Regenerative medicine is defined as the branch of medicine that develops methods to regrow, repair, or replace damaged or diseased cells or tissues. It includes a variety of approaches, such as transplanting cells to promote healing, editing genes in cells to attack cancer, and even building organs from biological materials. Regulating regenerative medicine therapies is no easy task. Finding a balance between competing interests–enabling timely access for needy patients while simultaneously ensuring a positive benefit/risk profile and promoting the development of beneficial innovations–is hard enough at any given point in time. But add in constantly advancing scientific knowledge and increasing commercialization opportunities, and the regulatory system struggles to keep pace.

As new potential therapies have emerged and challenged the existing regulatory structure, stakeholders have prodded Congress and the Food and Drug Administration (FDA) for reforms to make the pathway to the marketplace less rigorous. These efforts include enacted laws, such as a regenerative medicine provision in the 21st Century Cures Act, congressional bills that have been introduced but died, and policy whitepapers. But others oppose loosening the regulatory framework and argue that the current level of premarket testing for safety and efficacy is needed both to ensure public health and to advance the field of regenerative medicine by generating important clinical data. Still others advocate for a middle path that advances some therapies while protecting the public from the most egregious risks. I evaluate these reform proposals based on the dual goals of regulating medical products based on risk: protecting the public by limiting access to therapies where the risks outweigh the benefits, and promoting innovations that improve public health.

This Article first argues that proposals to speed FDA approval through adaptive licensing are premature. Second, the Article considers reform proposals for low and moderate-risk regenerative medicine therapies. Based on recent scientific literature, the Article argues that the current laws and regulations set an appropriate framework for the regulation of regenerative medicine therapies and support incremental reforms.
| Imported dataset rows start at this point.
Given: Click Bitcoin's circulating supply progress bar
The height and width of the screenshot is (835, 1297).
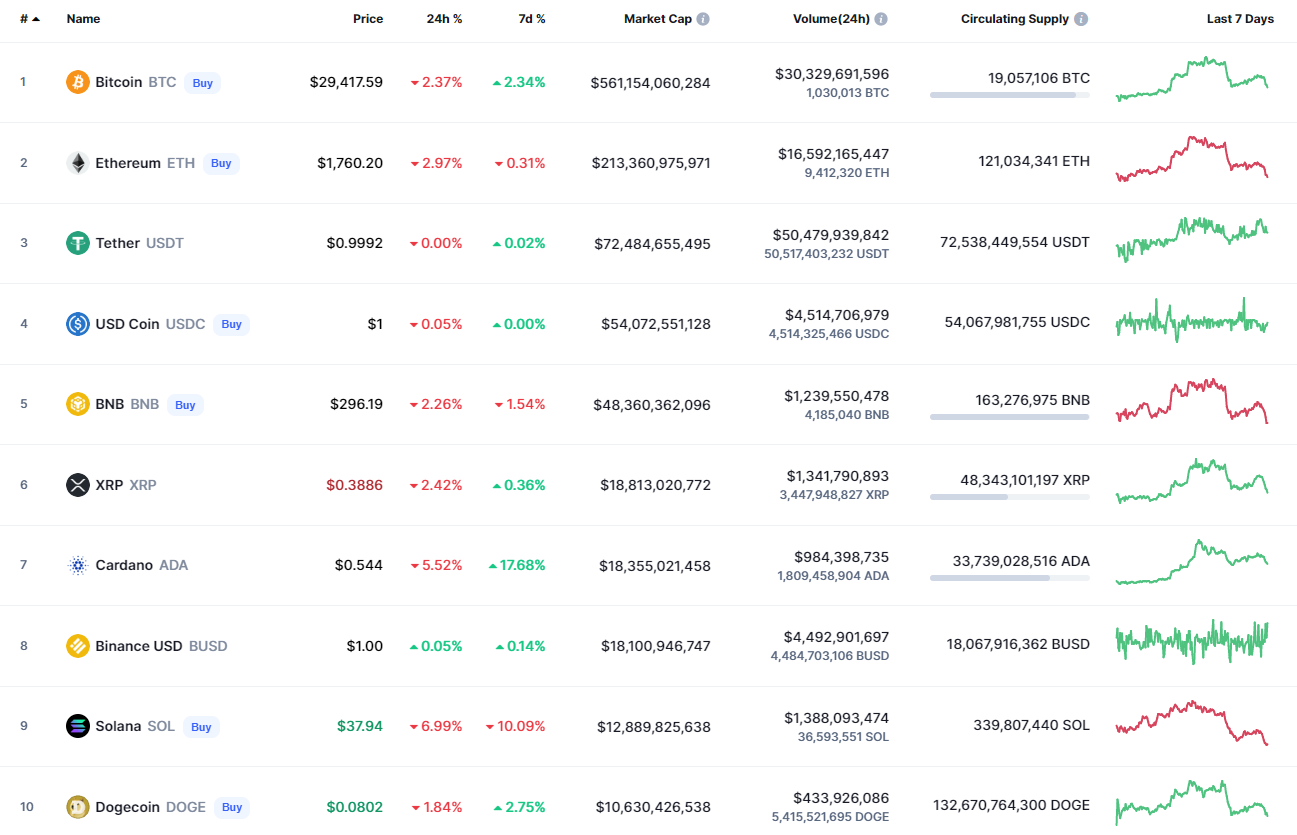Looking at the screenshot, I should click(x=1009, y=95).
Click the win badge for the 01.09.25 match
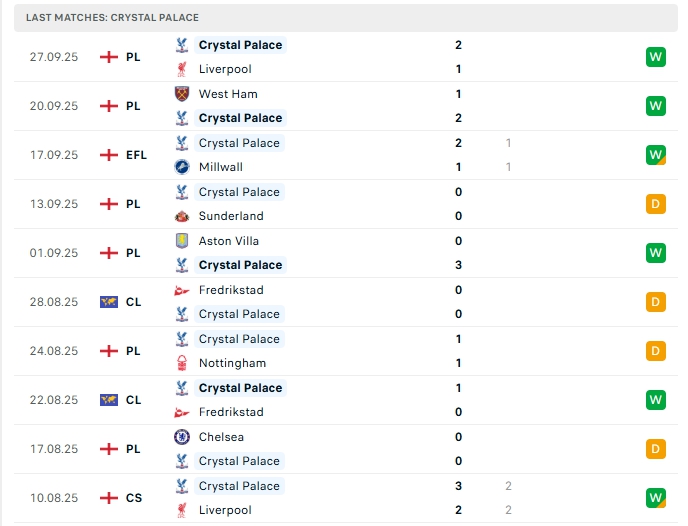688x526 pixels. click(656, 253)
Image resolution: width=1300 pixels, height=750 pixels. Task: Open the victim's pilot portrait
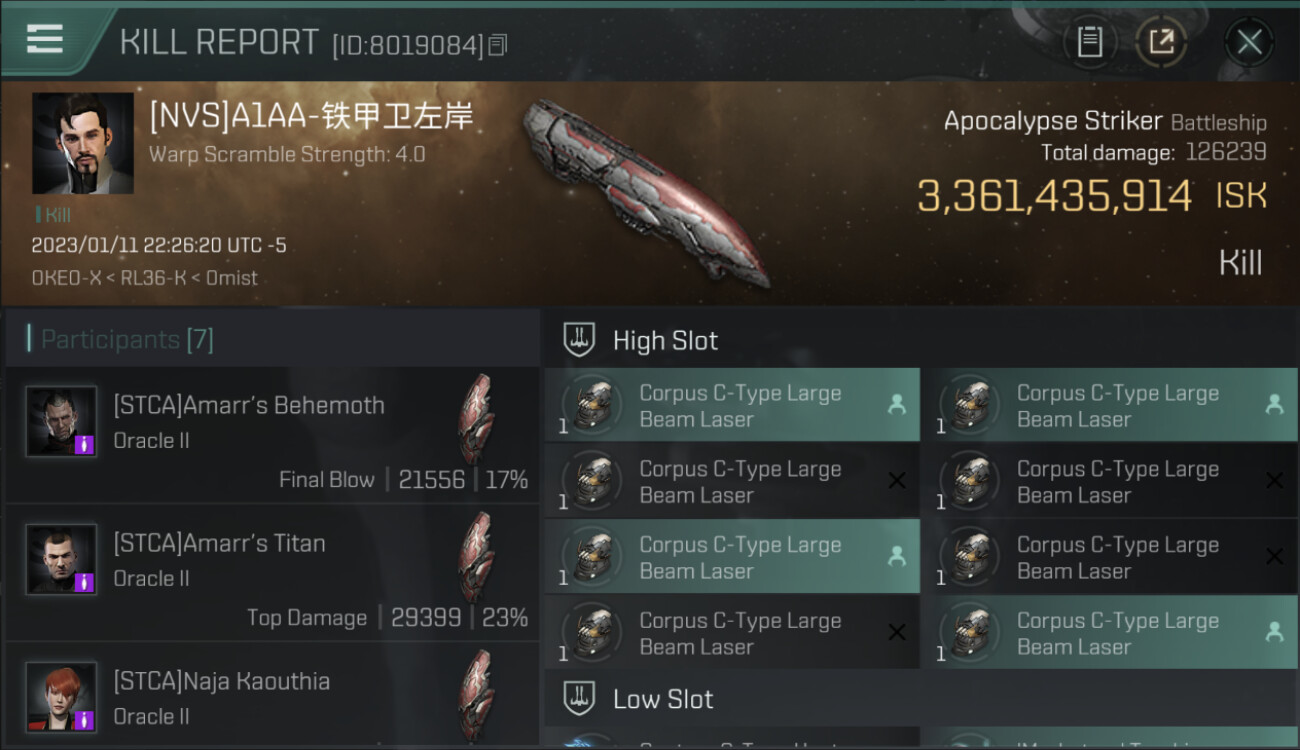pyautogui.click(x=83, y=143)
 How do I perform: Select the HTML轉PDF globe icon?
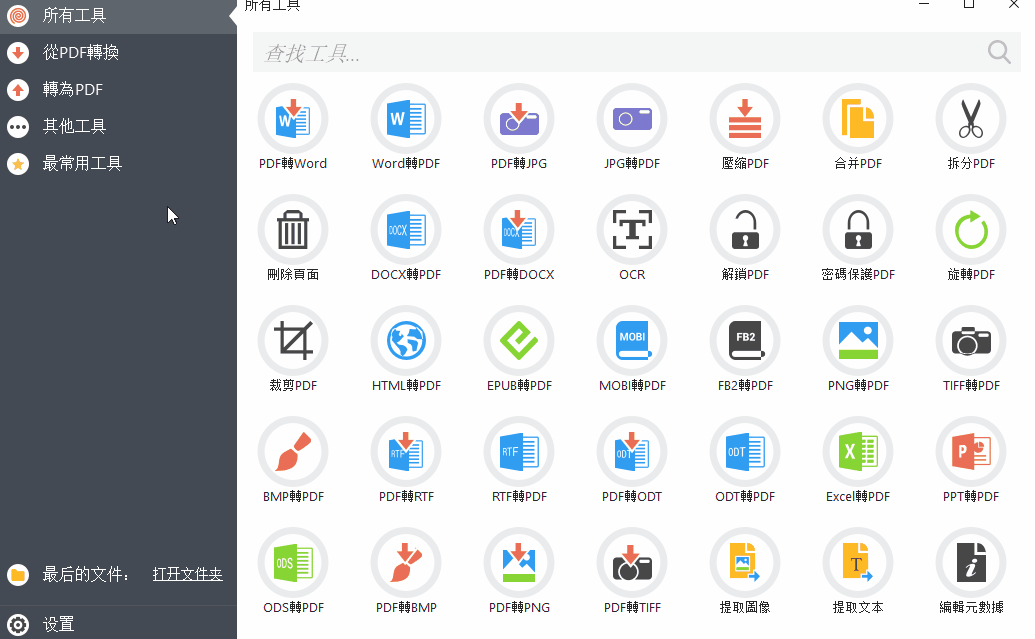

This Article has four parts. Part I describes the regenerative medicine industry and the existing federal regulatory structure that governs regenerative medicine therapies. Part II addresses the need for regulation as well as the critiques of the current framework. Part III analyzes proposals for progressive licensing of higher-risk regenerative medicine therapies regulated as biologics. Part IV evaluates reforms for regenerative medicine therapies regulated as human cell and tissue products.